Descriptive statistics simply summarizes large (sometimes overwhelming) data sets with a few, key calculated values. For example, when you say something like, “Well, the biggest value in that data set is 345,” that’s a descriptive statistic.
The simple-yet-powerful Data Analysis tools can save you a lot of time. With a single command, for example, you can often produce a bunch of descriptive statistical measures such as mean, mode, standard deviation, and so on. What’s more, the other cool tools that you can use for preparing histograms, percentile rankings, and moving average schedules can really come in handy.
Perhaps the best thing about these tools, however, is that even if you’ve had only a little exposure to basic statistics, none of them are particularly difficult to use. All the hard work and all the dirty work gets done by Excel. All you have to do is describe where the input data is.
Note: You must usually install the Data Analysis tools before you can use them. To install them, go to File⇒Options. When Excel displays the Excel Options dialog box, select the Add-Ins item from the left box that appears along the left edge of the dialog box. Excel next displays a list of the possible add-ins — including the Analysis ToolPak add-in. (The Analysis ToolPak is what the Data Analysis tools are called.) Select the Analysis ToolPak item and click Go. Excel displays the Add-Ins dialog box. Select Analysis ToolPak from this dialog box and click OK. Excel installs the Analysis ToolPak add-in.
In Excel 2007, you choose the Office⇒Excel Options command to display the Excel Options dialog box.
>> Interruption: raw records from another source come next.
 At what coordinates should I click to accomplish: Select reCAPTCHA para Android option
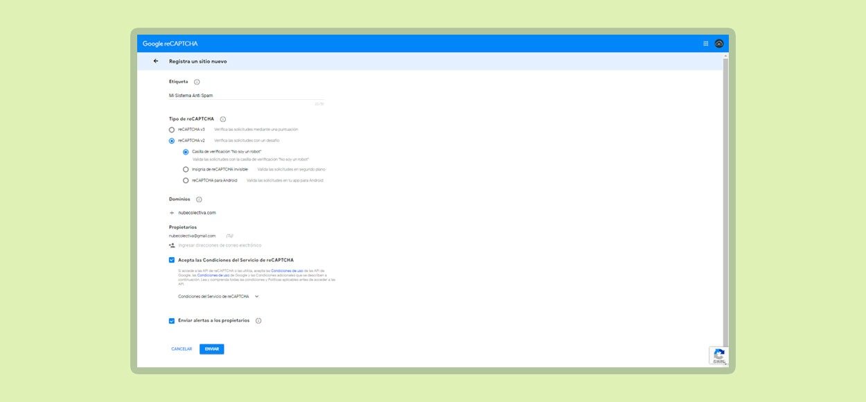click(x=186, y=180)
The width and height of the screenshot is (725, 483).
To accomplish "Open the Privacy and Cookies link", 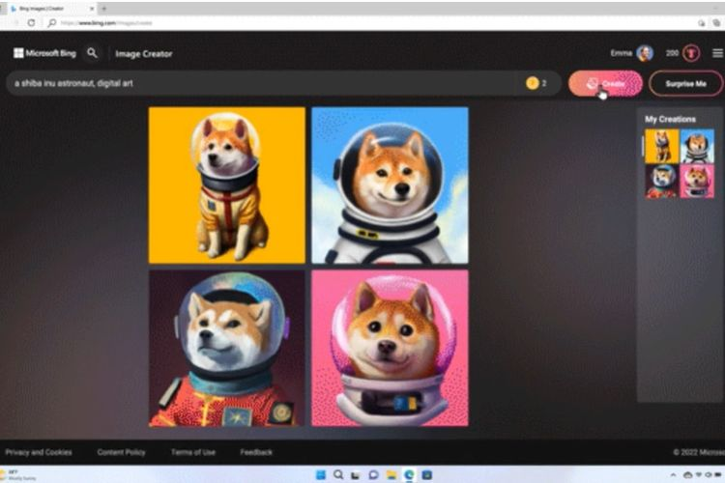I will tap(39, 452).
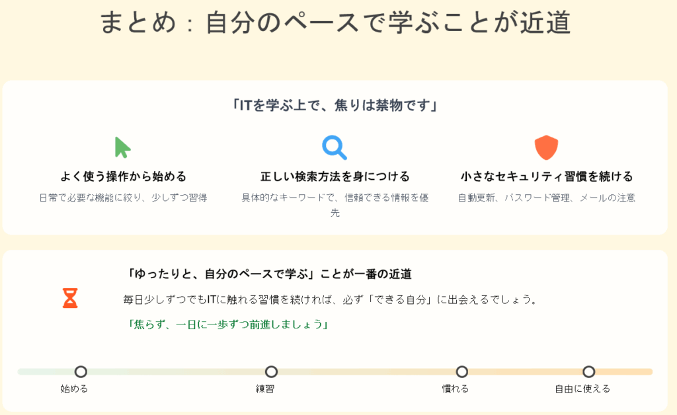The width and height of the screenshot is (677, 415).
Task: Click the green quote 焦らず、一日に一歩ずつ前進しましょう
Action: 228,324
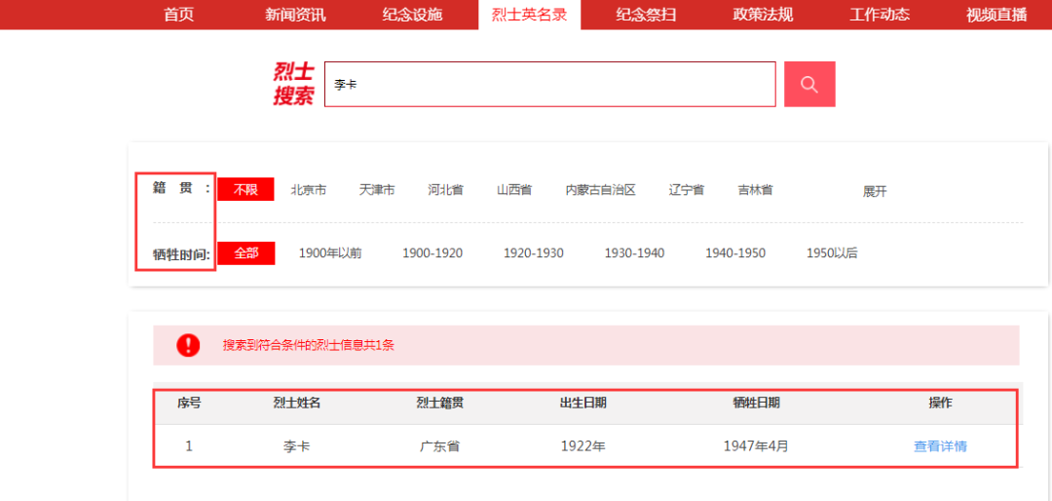Expand the province list with 展开
The width and height of the screenshot is (1052, 501).
875,191
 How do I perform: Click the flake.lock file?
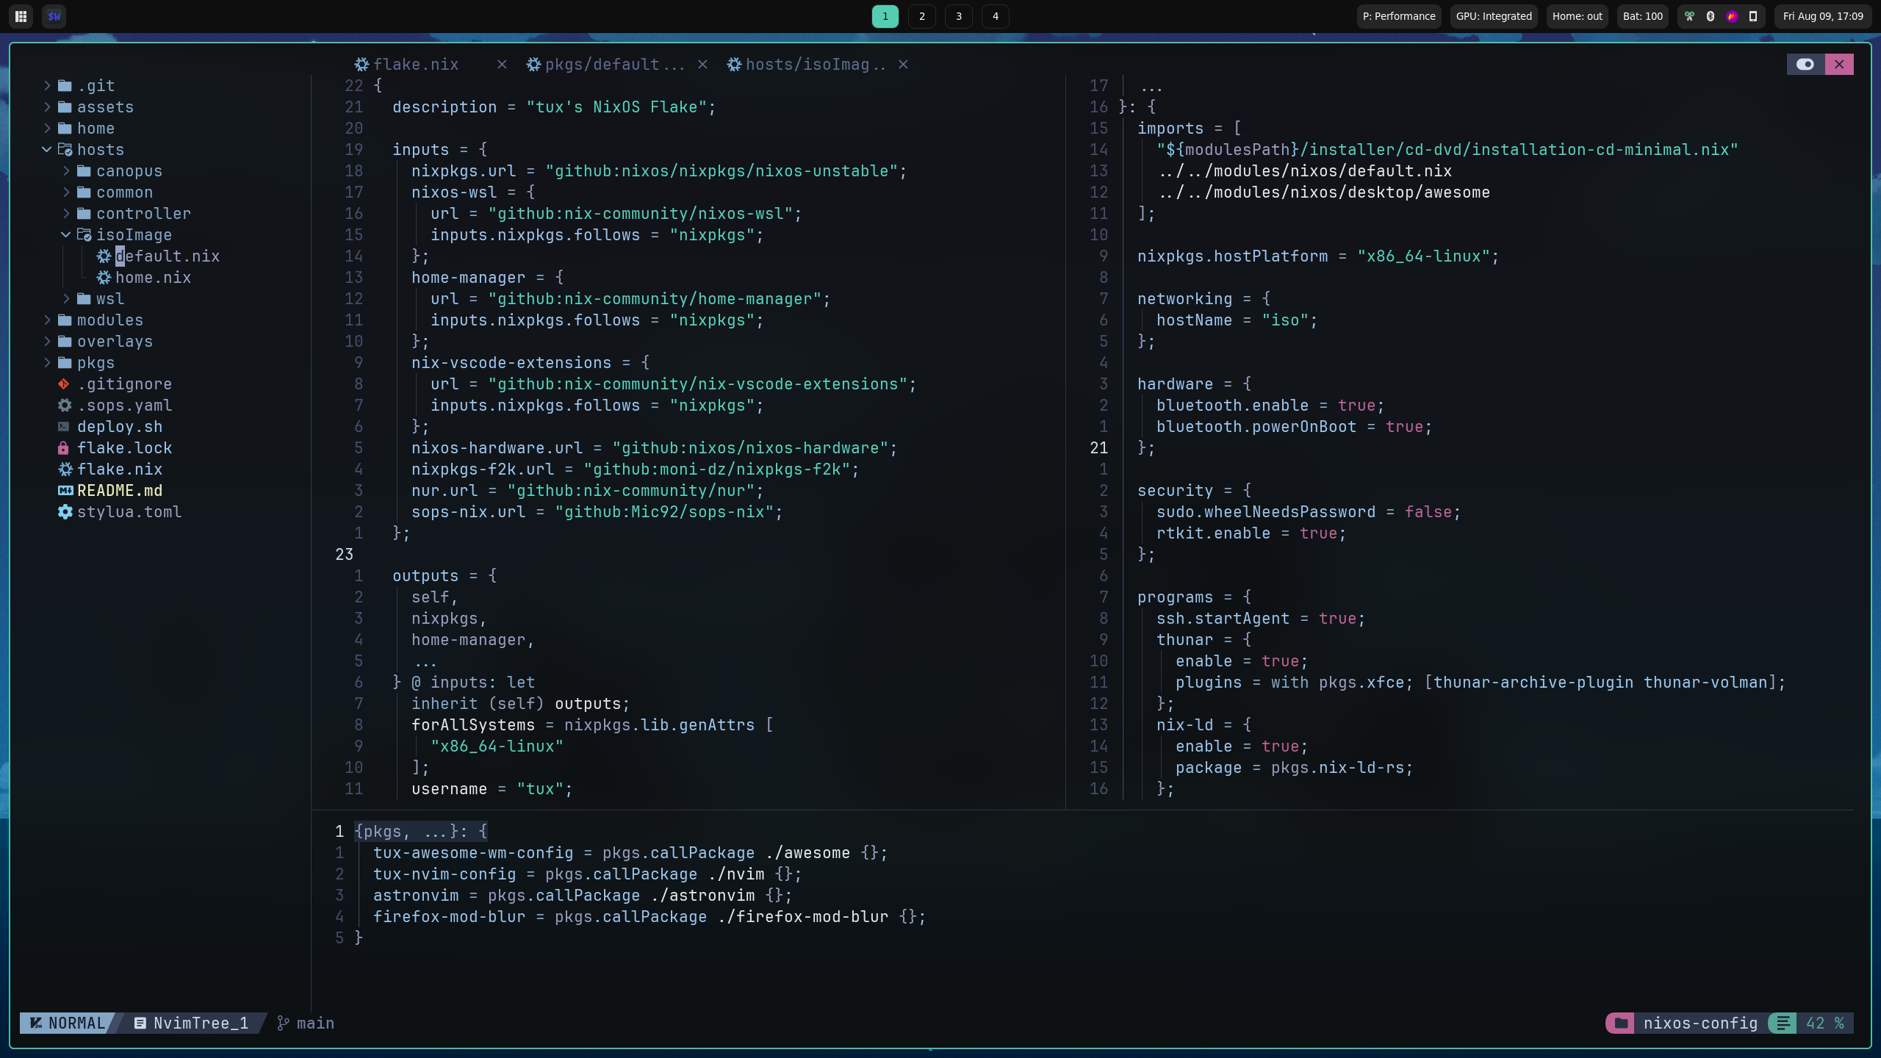124,448
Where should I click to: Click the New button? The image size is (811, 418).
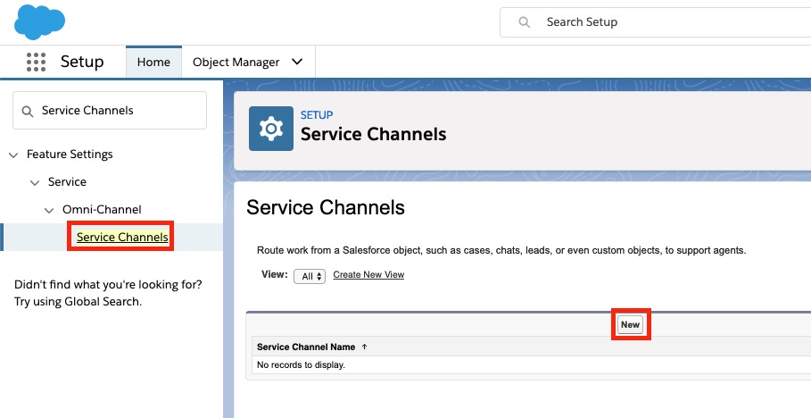tap(631, 325)
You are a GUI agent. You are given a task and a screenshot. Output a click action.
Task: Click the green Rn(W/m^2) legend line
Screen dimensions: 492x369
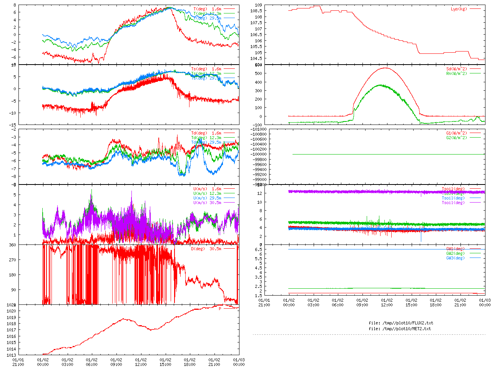tap(475, 73)
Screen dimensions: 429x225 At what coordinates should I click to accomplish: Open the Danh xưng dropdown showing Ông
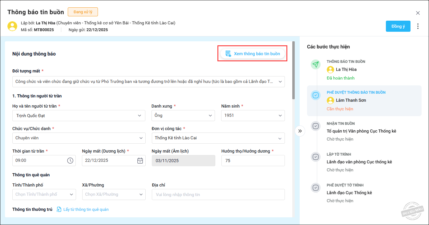[x=210, y=116]
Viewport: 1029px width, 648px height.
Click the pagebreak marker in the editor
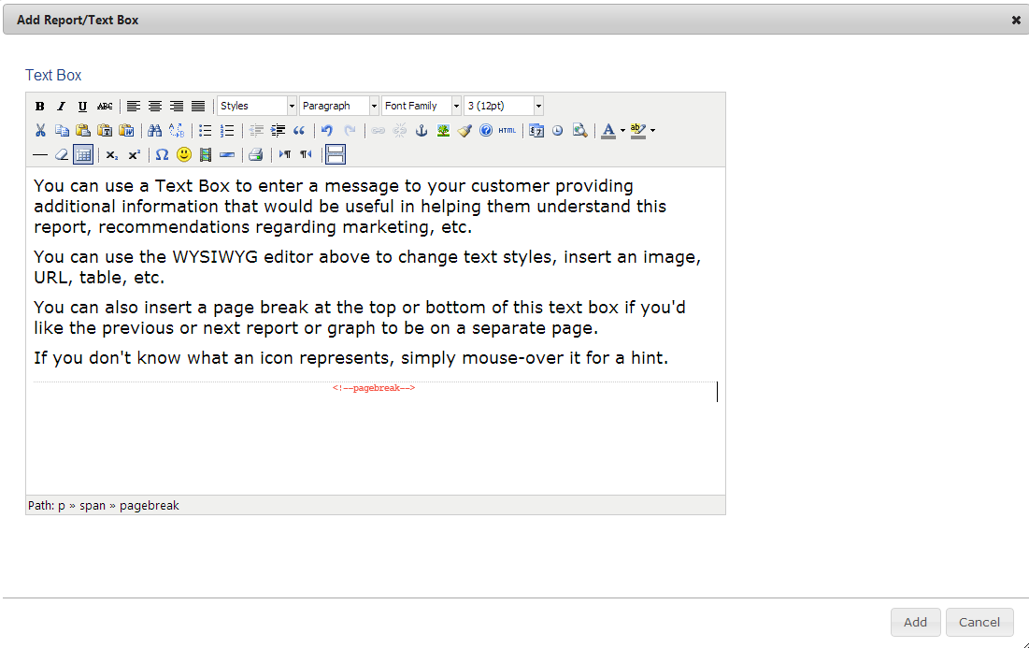click(x=374, y=387)
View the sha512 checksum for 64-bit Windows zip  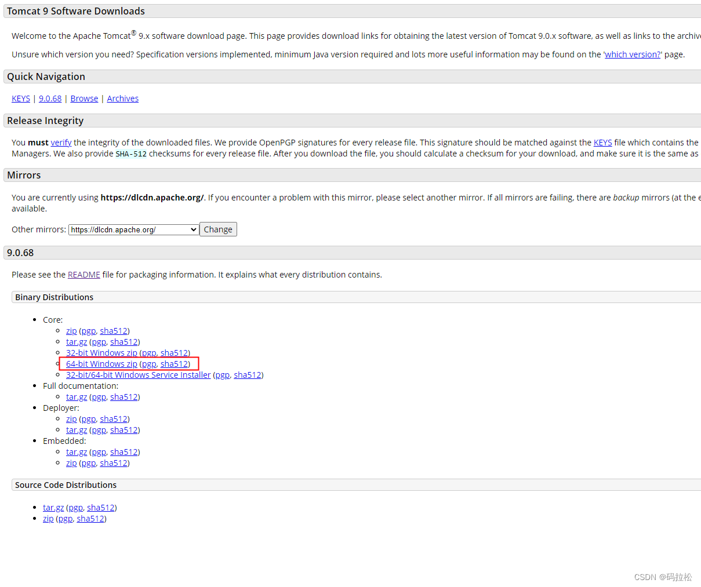pos(174,363)
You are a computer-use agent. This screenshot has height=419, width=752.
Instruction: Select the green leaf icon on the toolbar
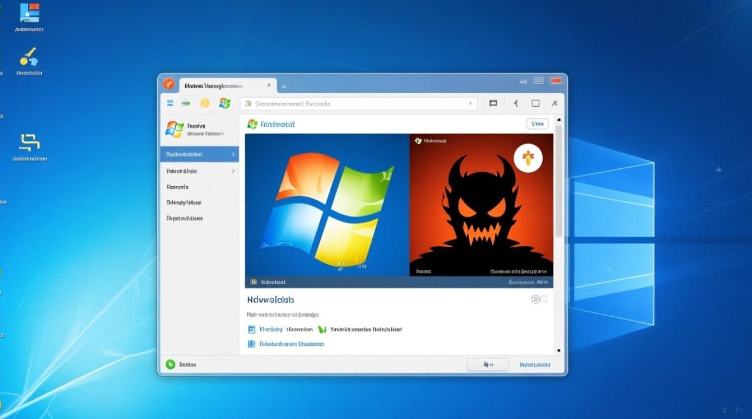coord(185,103)
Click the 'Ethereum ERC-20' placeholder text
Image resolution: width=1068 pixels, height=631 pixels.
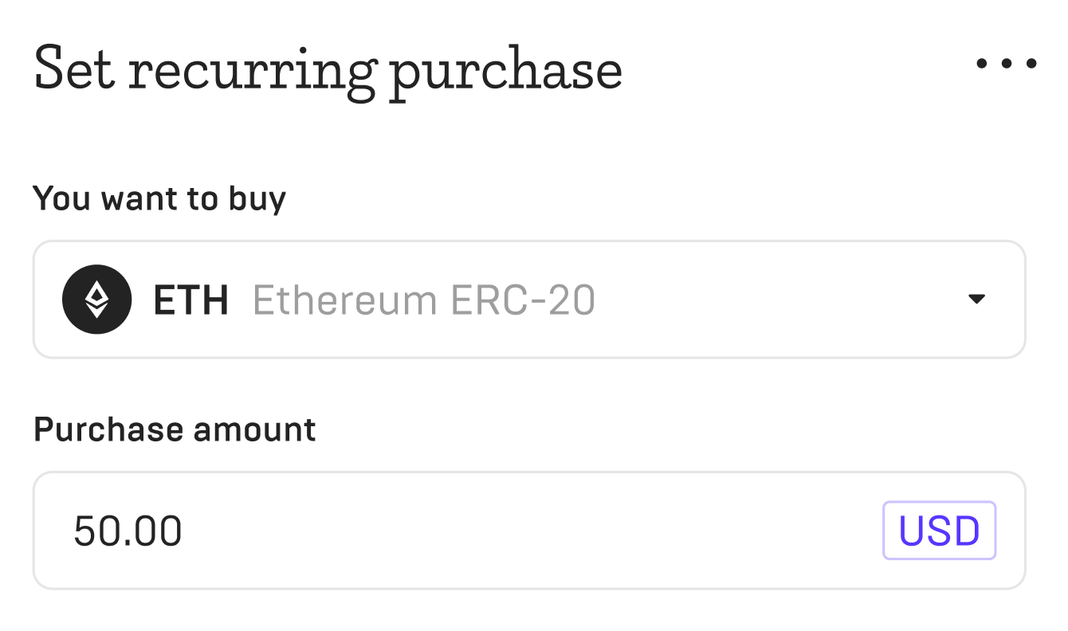[423, 299]
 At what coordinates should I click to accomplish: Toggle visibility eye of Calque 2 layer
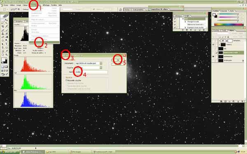[x=213, y=45]
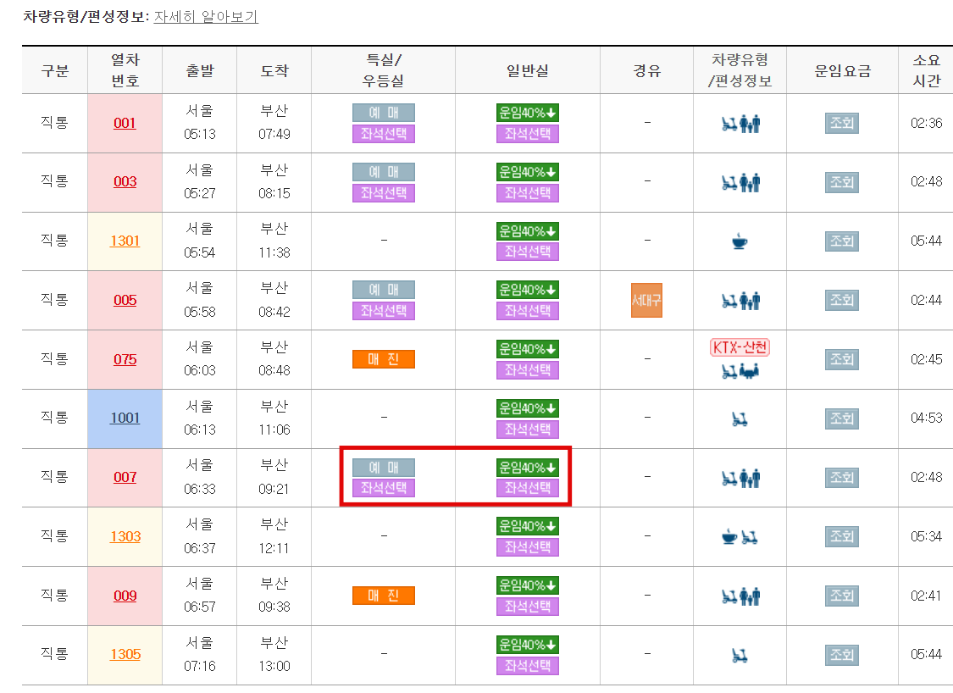Toggle 좌석선택 for train 007 first class
This screenshot has height=693, width=953.
[383, 488]
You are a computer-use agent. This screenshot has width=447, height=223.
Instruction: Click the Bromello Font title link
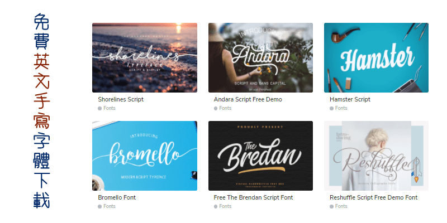click(x=117, y=197)
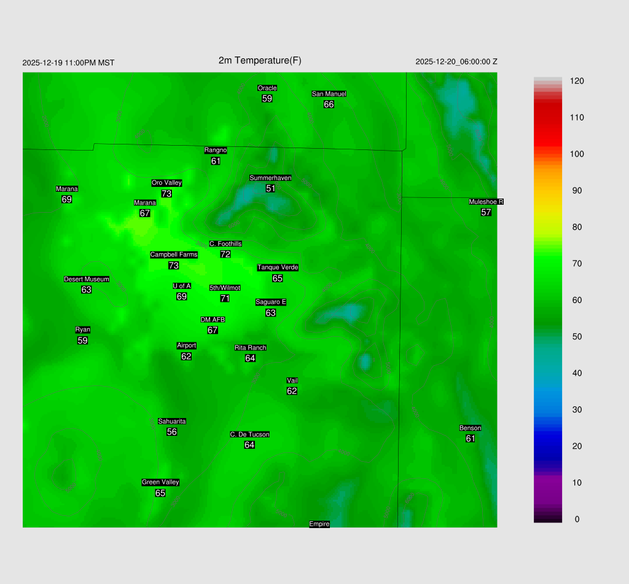
Task: Click the San Manuel station label
Action: pos(329,94)
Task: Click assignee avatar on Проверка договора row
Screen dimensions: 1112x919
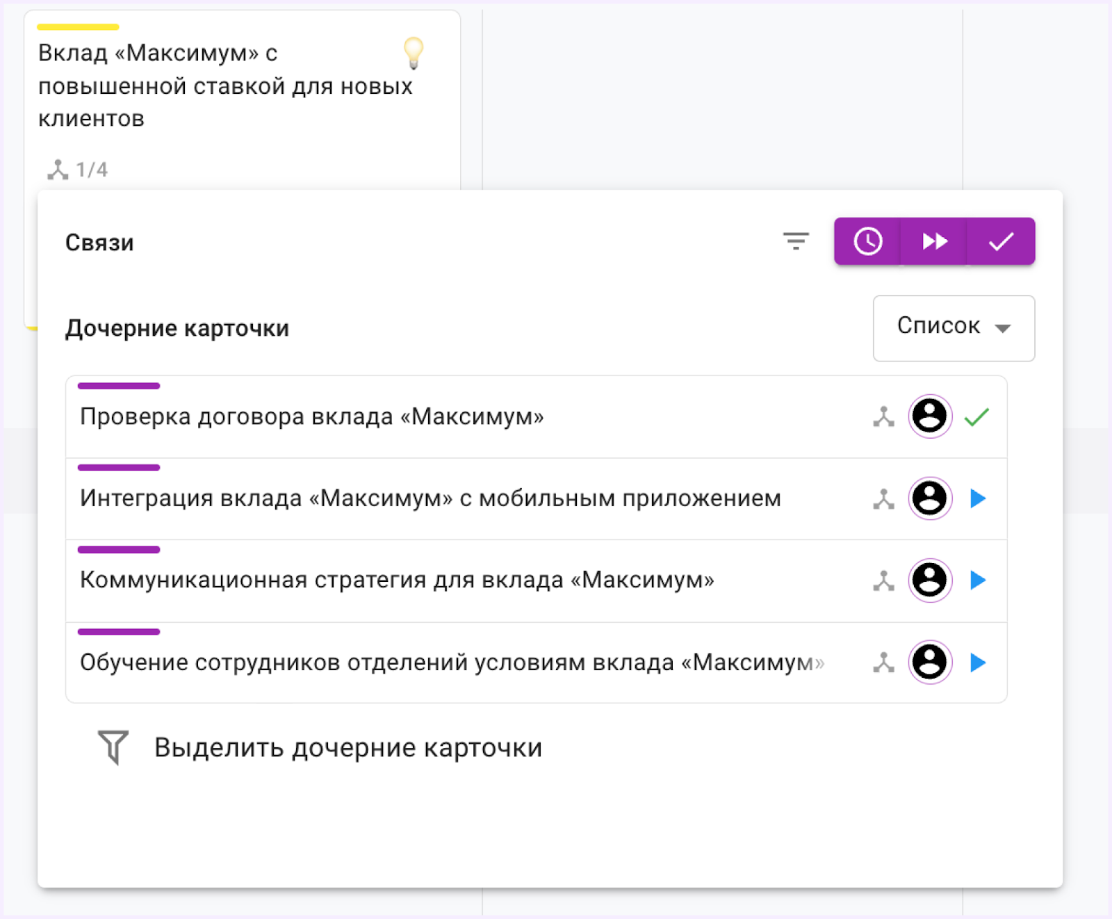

Using the Descriptive Statistics Tool
Perhaps the most common Data Analysis tool that you'll use is the one for calculating descriptive statistics. To see how this works, take a look at the worksheet shown in Figure 10-1. It summarizes sales data for a book publisher. In column A, the worksheet shows the suggested retail price (SRP). In column B, the worksheet shows the units sold of each book through one popular bookselling outlet. You might choose to use the Descriptive Statistics tool to summarize this data set.
Figure 10-1: A sample data set.
To calculate descriptive statistics for the data set shown in Figure 10-1, follow these steps:
1. Click the Data tab’s Data Analysis command button to tell Excel that you want to calculate descriptive statistics.
Excel displays the Data Analysis dialog box, as shown in Figure 10-2.
Figure 10-2: The Data Analysis dialog box.
2. In Data Analysis dialog box, highlight the Descriptive Statistics entry in the Analysis Tools list and then click OK.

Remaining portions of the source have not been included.